孟郊诗
Poems of Meng Jiao
Index
择友
Choosing Friends
兽中有人性 形异遭人隔 人中有兽心 几人能真识 |
Among animals there is humanity. Only accidents of fate set us apart. Among men are hearts of beasts. Even ordinary people can recognize this. |
古人形似兽 皆有大圣德 今人表似人 兽心安可测 |
The ancients appeared as beasts But had great spirituality. Moderns are human only on the surface. Their beastly hearts are easily discerned. |
虽笑未必和 虽哭未必戚 面结口头交 肚里生荆棘 |
Smiling, they may not be harmonious. Crying, they may not even be sad. Their faces and words do not match. In their bellies, they give birth to thorns. |
好人常直道 不顺世间逆 恶人巧谄多 非义苟且得 |
Good men keep to the Way And do not disobey the world. Evil men are full of clever flattery, Lacking justice, careless in their ways. |
若是效真人 坚心如铁石 不谄亦不欺 不奢复不溺 |
If you wish to imitate true man, Let your heart be firm as iron and stone. Do not flatter. Do not bully. Do not exaggerate or be self-indulgent. |
面无吝色容 心无诈忧惕 君子大道人 朝夕恒的的 |
Have a face without the coloring of stinginess, A heart without swindling, anxieties, and fear. Gentlemen express virtue and justice, morning and evening, truly constant. |
-- 孟郊
废话
This poem of Meng Jiao's is full of practical perspicacity: the apprehension of humanity, or true goodness, in animals; the ability of all men to perceive evil in others; the carelessness of the greedy; the faces expressing the heart. Its basis, like many of his other poems, is the Dao, the Great Way. This was, for many, a practical pursuit and not a religion. And this is expressed in the extraordinary line: [Good men] do not disobey the world. Religion is a kind of obedience to the next world.
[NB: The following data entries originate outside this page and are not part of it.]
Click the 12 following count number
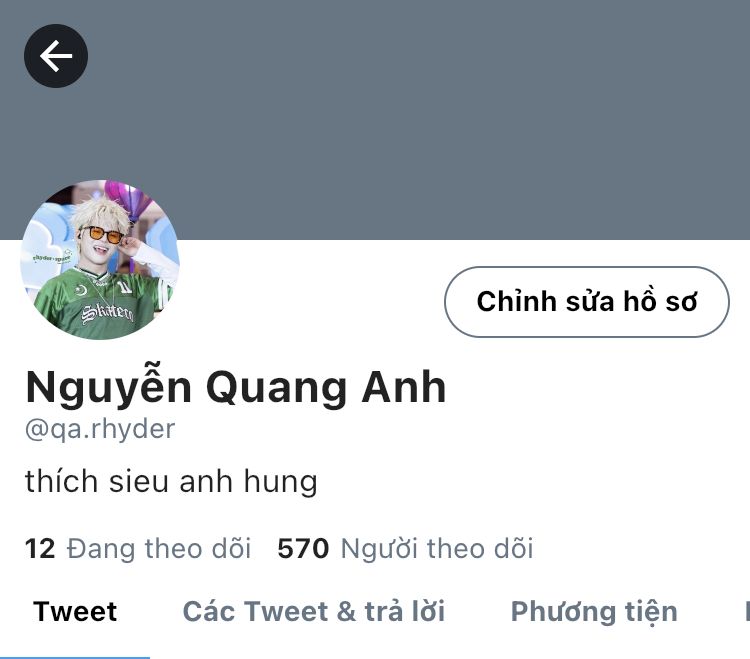Image resolution: width=750 pixels, height=659 pixels. pos(40,549)
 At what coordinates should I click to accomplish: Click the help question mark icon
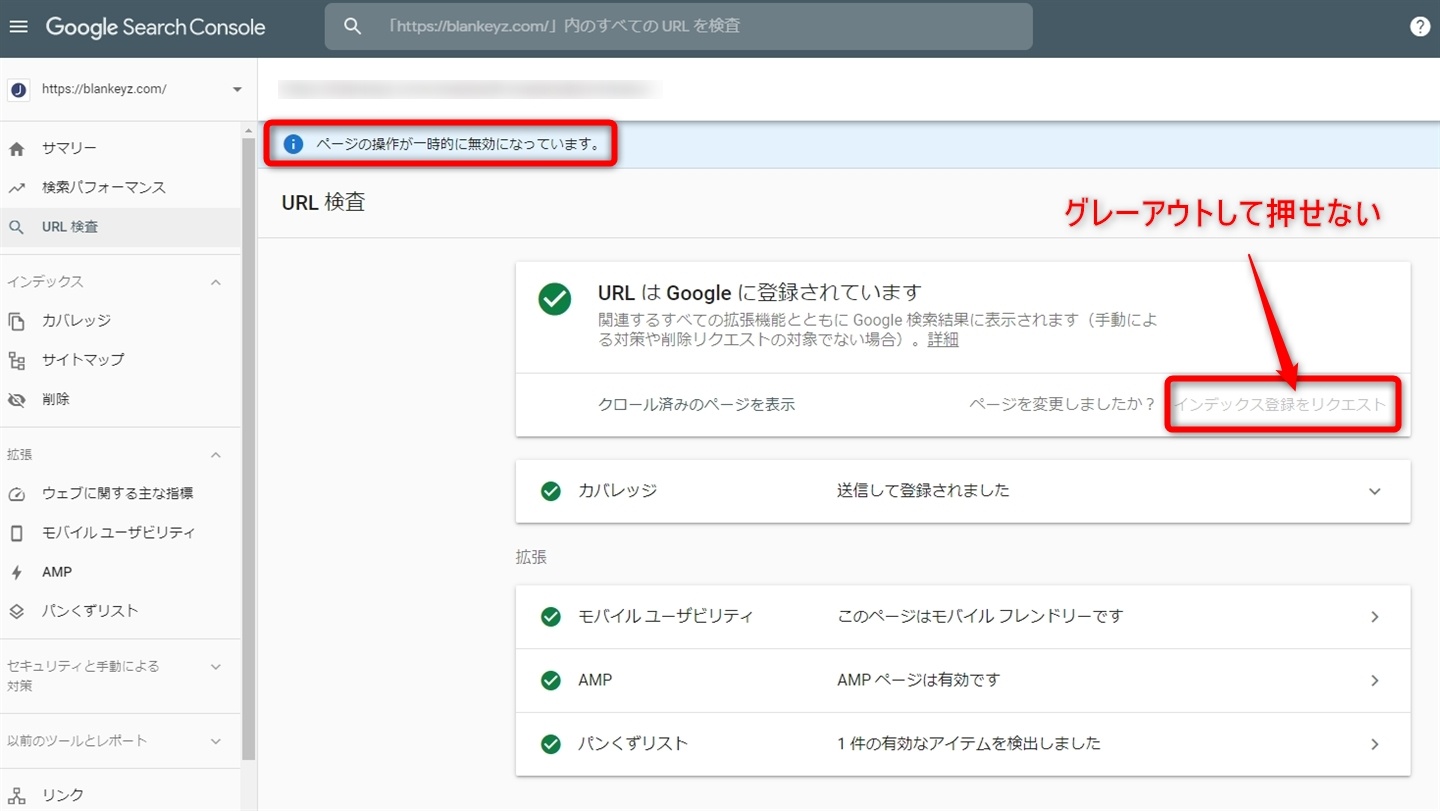(x=1419, y=27)
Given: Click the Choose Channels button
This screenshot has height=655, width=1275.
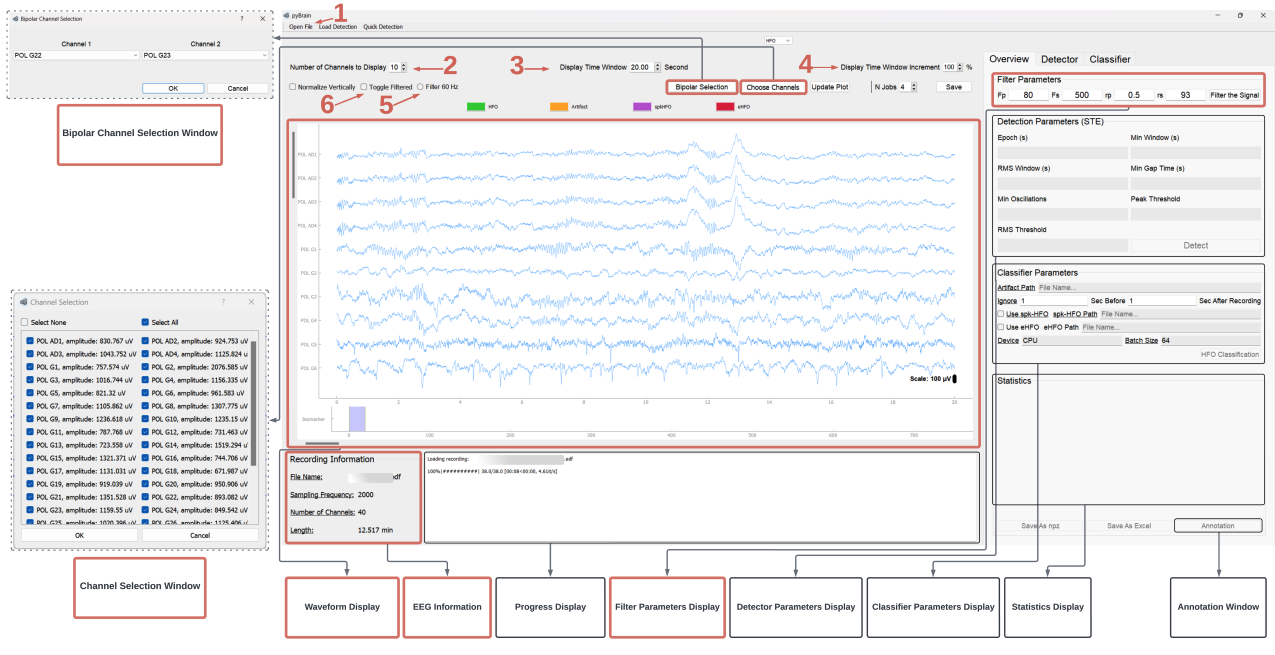Looking at the screenshot, I should tap(772, 87).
Daoism, as religion, like Buddhism and Christianity, focused on the next world -- and on adherents paying their tithes in this one. The Daoist religion was the first in a long line which, like Mormonism today, expects big pay-ins and reciprocates with helpful pay-outs in times of need. But for those upon the Way itself there was only the one world, a world of virtue and justice, which must be obeyed.